**GOAL OF THE EXERCISE:** Put every line of the data between the line holding "Where should I click to: Remove" and the line holding "[x=984, y=22]", inclusive, into a JSON list of strings with one string per line. Leave out blank lines.
===============
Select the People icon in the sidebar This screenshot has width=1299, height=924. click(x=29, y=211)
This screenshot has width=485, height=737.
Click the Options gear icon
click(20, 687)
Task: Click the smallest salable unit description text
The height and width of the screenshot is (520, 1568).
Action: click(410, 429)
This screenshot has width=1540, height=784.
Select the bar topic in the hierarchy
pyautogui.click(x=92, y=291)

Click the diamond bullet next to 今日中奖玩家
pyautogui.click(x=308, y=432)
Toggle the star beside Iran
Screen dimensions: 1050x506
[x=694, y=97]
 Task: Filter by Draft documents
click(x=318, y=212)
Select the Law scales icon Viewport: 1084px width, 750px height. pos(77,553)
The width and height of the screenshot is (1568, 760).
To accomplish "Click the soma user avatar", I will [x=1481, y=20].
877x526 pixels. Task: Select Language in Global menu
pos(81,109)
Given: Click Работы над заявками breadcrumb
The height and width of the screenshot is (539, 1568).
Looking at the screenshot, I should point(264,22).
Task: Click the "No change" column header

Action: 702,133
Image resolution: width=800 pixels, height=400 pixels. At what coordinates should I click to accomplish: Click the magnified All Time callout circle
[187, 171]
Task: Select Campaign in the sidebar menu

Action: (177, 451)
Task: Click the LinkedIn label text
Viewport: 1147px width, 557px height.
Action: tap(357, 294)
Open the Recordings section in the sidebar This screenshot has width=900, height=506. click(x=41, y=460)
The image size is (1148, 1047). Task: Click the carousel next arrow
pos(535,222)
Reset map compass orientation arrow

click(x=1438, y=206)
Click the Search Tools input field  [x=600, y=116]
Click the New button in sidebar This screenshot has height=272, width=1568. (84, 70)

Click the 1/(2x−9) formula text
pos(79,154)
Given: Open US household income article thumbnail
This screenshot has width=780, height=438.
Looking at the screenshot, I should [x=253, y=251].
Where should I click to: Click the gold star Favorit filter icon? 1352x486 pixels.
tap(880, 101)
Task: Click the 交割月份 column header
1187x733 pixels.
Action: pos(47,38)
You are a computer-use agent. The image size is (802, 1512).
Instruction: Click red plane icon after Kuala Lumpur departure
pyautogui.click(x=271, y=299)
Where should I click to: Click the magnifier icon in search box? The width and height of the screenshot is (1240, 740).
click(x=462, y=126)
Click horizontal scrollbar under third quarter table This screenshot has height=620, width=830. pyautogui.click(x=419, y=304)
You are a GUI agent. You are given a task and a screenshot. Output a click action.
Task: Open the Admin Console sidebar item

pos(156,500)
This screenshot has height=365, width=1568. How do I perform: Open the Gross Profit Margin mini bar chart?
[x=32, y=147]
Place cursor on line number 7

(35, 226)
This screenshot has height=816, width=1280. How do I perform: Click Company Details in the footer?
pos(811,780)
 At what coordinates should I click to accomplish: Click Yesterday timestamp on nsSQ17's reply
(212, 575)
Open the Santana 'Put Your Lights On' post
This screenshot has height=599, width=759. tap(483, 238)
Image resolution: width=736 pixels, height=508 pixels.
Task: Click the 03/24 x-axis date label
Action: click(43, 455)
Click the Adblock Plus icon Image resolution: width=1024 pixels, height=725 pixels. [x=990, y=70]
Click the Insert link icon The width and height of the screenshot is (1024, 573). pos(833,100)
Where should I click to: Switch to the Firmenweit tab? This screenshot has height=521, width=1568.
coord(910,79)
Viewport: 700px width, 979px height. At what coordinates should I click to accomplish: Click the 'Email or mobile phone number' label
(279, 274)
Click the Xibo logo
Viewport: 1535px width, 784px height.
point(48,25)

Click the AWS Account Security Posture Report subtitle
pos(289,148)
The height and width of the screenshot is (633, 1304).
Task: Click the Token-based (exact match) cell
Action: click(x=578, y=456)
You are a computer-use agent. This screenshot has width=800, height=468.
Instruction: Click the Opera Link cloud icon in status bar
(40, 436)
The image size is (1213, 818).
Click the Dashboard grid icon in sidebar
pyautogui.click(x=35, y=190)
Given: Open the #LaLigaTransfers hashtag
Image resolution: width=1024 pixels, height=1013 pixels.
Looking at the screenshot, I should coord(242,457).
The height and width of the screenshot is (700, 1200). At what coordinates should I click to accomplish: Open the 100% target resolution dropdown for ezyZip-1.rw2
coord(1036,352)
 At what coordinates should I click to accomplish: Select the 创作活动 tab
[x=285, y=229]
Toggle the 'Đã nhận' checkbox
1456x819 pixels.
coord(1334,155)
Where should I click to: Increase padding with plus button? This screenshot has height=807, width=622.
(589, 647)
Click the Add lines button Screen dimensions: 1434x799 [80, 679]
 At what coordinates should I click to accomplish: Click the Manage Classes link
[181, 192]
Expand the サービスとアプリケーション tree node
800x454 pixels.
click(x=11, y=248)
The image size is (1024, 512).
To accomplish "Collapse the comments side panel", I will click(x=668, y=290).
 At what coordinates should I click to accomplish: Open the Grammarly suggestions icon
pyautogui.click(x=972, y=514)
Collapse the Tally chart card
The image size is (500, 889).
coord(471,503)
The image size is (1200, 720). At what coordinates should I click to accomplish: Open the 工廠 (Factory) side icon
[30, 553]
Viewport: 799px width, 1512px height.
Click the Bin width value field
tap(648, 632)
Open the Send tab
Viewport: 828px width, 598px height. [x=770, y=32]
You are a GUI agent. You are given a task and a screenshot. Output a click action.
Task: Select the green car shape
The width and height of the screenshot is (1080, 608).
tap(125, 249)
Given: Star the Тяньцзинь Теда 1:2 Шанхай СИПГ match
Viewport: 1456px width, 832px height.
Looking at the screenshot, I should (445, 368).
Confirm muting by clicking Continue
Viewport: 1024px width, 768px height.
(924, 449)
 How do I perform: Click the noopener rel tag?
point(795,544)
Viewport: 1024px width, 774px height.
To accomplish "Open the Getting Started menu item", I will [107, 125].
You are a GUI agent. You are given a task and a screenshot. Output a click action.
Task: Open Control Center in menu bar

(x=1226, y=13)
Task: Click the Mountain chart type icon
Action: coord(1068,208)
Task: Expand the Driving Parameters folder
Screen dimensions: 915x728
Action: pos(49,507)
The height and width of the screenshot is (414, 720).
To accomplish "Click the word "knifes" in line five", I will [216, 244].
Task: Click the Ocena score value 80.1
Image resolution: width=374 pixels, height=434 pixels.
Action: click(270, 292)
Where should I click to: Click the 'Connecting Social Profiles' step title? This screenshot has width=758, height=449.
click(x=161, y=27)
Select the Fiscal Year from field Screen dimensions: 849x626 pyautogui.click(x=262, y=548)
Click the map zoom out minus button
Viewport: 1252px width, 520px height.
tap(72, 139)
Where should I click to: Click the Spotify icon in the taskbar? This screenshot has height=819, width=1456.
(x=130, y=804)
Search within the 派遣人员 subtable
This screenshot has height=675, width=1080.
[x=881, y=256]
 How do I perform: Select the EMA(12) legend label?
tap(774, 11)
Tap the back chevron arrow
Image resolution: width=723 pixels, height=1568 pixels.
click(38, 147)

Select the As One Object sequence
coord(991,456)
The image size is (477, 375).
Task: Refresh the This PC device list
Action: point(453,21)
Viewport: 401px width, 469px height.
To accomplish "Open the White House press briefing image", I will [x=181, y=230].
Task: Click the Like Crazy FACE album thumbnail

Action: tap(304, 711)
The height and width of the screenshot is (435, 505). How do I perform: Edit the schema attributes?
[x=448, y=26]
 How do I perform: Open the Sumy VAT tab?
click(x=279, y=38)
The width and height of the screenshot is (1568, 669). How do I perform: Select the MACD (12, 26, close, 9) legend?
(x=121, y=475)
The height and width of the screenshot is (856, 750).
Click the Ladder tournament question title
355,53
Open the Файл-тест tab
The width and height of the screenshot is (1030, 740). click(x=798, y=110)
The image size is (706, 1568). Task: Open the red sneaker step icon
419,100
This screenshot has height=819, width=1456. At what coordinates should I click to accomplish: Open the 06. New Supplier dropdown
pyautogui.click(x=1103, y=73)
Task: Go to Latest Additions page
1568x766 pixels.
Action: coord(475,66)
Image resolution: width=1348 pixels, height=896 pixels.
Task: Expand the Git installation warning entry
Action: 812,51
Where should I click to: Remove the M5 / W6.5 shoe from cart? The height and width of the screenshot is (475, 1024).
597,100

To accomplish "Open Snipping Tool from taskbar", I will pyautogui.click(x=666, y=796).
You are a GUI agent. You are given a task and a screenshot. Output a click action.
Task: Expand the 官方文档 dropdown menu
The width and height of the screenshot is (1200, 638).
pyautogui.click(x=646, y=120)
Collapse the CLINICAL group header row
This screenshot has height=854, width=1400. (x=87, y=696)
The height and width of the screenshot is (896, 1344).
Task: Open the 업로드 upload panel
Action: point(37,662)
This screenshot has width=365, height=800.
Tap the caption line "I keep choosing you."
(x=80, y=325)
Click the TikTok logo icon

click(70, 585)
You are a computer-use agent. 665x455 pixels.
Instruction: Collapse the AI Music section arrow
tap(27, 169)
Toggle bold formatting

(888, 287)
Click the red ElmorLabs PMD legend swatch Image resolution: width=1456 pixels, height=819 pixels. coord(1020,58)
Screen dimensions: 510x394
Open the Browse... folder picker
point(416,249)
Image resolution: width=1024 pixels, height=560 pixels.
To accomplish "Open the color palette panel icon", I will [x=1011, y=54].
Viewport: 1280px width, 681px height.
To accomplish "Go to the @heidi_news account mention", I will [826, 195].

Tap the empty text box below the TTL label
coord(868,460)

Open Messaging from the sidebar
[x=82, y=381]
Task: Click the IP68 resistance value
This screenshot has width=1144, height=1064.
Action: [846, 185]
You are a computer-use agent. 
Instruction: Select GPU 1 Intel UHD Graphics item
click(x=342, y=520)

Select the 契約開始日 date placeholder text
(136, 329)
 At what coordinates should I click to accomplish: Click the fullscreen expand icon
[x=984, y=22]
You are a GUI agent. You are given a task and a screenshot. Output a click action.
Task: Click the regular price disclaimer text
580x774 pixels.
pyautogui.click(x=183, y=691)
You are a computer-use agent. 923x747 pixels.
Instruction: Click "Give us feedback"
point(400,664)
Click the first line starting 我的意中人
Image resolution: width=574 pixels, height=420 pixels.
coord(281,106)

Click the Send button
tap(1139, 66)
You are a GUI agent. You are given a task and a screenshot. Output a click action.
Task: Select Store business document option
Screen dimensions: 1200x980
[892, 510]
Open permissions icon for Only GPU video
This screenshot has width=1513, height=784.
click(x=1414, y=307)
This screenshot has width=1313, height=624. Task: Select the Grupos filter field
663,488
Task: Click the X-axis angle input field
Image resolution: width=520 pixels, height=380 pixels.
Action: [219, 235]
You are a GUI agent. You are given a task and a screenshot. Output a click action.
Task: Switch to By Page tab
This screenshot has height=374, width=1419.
===============
**ANSWER IN FULL:**
[
  "Where should I click to: Remove the M5 / W6.5 shoe from cart? The height and width of the screenshot is (475, 1024).",
  "597,100",
  "To accomplish \"Open Snipping Tool from taskbar\", I will pyautogui.click(x=666, y=796).",
  "You are a GUI agent. You are given a task and a screenshot. Output a click action.",
  "Task: Expand the 官方文档 dropdown menu",
  "The width and height of the screenshot is (1200, 638).",
  "pyautogui.click(x=646, y=120)",
  "Collapse the CLINICAL group header row",
  "This screenshot has height=854, width=1400. (x=87, y=696)",
  "The height and width of the screenshot is (896, 1344).",
  "Task: Open the 업로드 upload panel",
  "Action: point(37,662)",
  "This screenshot has width=365, height=800.",
  "Tap the caption line \"I keep choosing you.\"",
  "(x=80, y=325)",
  "Click the TikTok logo icon",
  "click(70, 585)",
  "You are a computer-use agent. 665x455 pixels.",
  "Instruction: Collapse the AI Music section arrow",
  "tap(27, 169)",
  "Toggle bold formatting",
  "(888, 287)",
  "Click the red ElmorLabs PMD legend swatch Image resolution: width=1456 pixels, height=819 pixels. coord(1020,58)",
  "Screen dimensions: 510x394",
  "Open the Browse... folder picker",
  "point(416,249)",
  "Image resolution: width=1024 pixels, height=560 pixels.",
  "To accomplish \"Open the color palette panel icon\", I will [x=1011, y=54].",
  "Viewport: 1280px width, 681px height.",
  "To accomplish \"Go to the @heidi_news account mention\", I will [826, 195].",
  "Tap the empty text box below the TTL label",
  "coord(868,460)",
  "Open Messaging from the sidebar",
  "[x=82, y=381]",
  "Task: Click the IP68 resistance value",
  "This screenshot has width=1144, height=1064.",
  "Action: [846, 185]",
  "You are a computer-use agent. ",
  "Instruction: Select GPU 1 Intel UHD Graphics item",
  "click(x=342, y=520)",
  "Select the 契約開始日 date placeholder text",
  "(136, 329)",
  " At what coordinates should I click to accomplish: Click the fullscreen expand icon",
  "[x=984, y=22]"
]